寧鯉點點頭,朝他眨了眨眼,揚起燦爛的笑容,揚眉道:「那當然!有我子卿在,能……」不好嗎?她的臉色霎間慘白,有些尷尬地望向別處。
從什麼時候開始,子卿已經成為她生命中難以割捨的一份,稍有激動就會口無遮攔道出他的名字。
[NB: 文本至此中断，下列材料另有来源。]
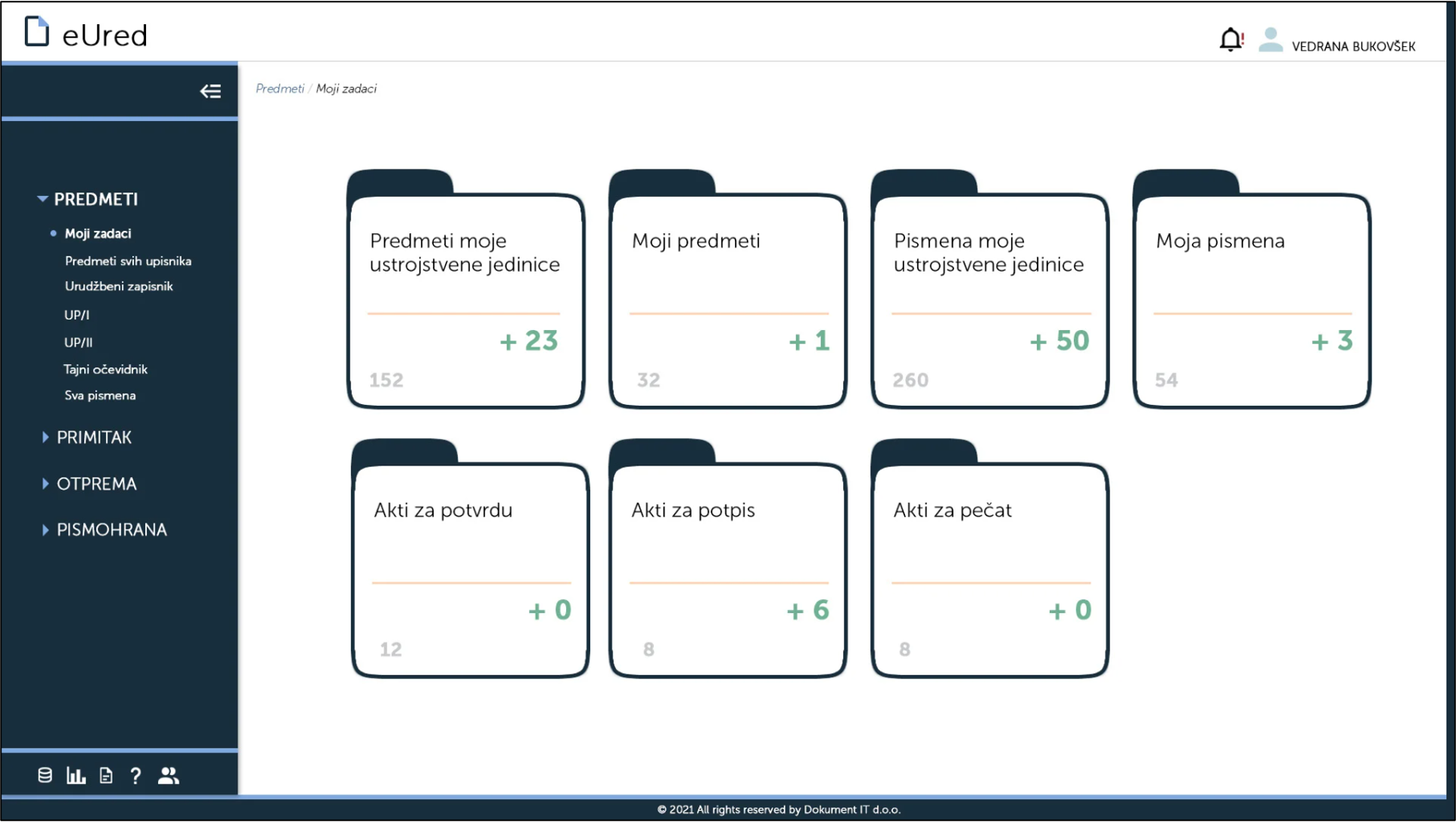Image resolution: width=1456 pixels, height=822 pixels.
Task: Collapse sidebar with the arrow menu icon
Action: (210, 92)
鳳逸對她向來很細心,即便她假裝自若,不與他對視,只一眼,便看出了她的異常,皺眉緊張地問:「怎麼了?是不是東郭子卿又欺負你了?」
果然,他不該任由東郭子卿將她帶走!
「沒有。」寧鯉努嘴垂頭,目光黯淡下來,百般不情願地講:「我和他……已經毫無瓜葛了。」
是啊,宛如一場夢,不過眨眼間,他們便成了陌生人。
鳳逸滿臉驚訝,眼中有怒火在漸漸燃燒,「什麼?毫無瓜葛?寧兒,你們……」
寧鯉無奈地聳聳肩,吐了吐舌頭,頗有耐心地將事情的前因後果跟他說了一遍。
結果,還沒等她說完,鳳逸就氣得滿腔怒火,嘴裡罵著東郭子卿,擼起袖子就要往七絕殿殺去。
「太過分了!他居然這樣對你,我去殺了他!」
「哎不行!」寧鯉連忙上前攔住他,情急之下脫口而出:「你不是他的對手,去了也是白白送死。」
話剛說出口,就意識到自己說錯了。抬頭看見鳳逸黑下來的臉色,心裡劃過一絲內疚。她剛剛那句話,無非是在打擊他的自尊心。
「對不起,鳳逸,我……」她咬著唇,不知該如何安慰他。
然而,鳳逸卻沒有生氣,只是淡淡一笑,褪去了陰沉的臉色,一把將她攬入懷中,動作無比憐惜緊緊抱著她。
最是那抹溫暖如唇的笑,頓時烙印在她眼中,如冬陽照入心房,泛起了淺淺的漣漪。
這種感覺,既熟悉又陌生。
鳳逸……寧鯉輕輕低喃他的名字,這次,沒有再拒絕他的懷抱。當她驀然驚醒時,發現雙手已經環在了他腰間,臉頰也緊貼在他胸口。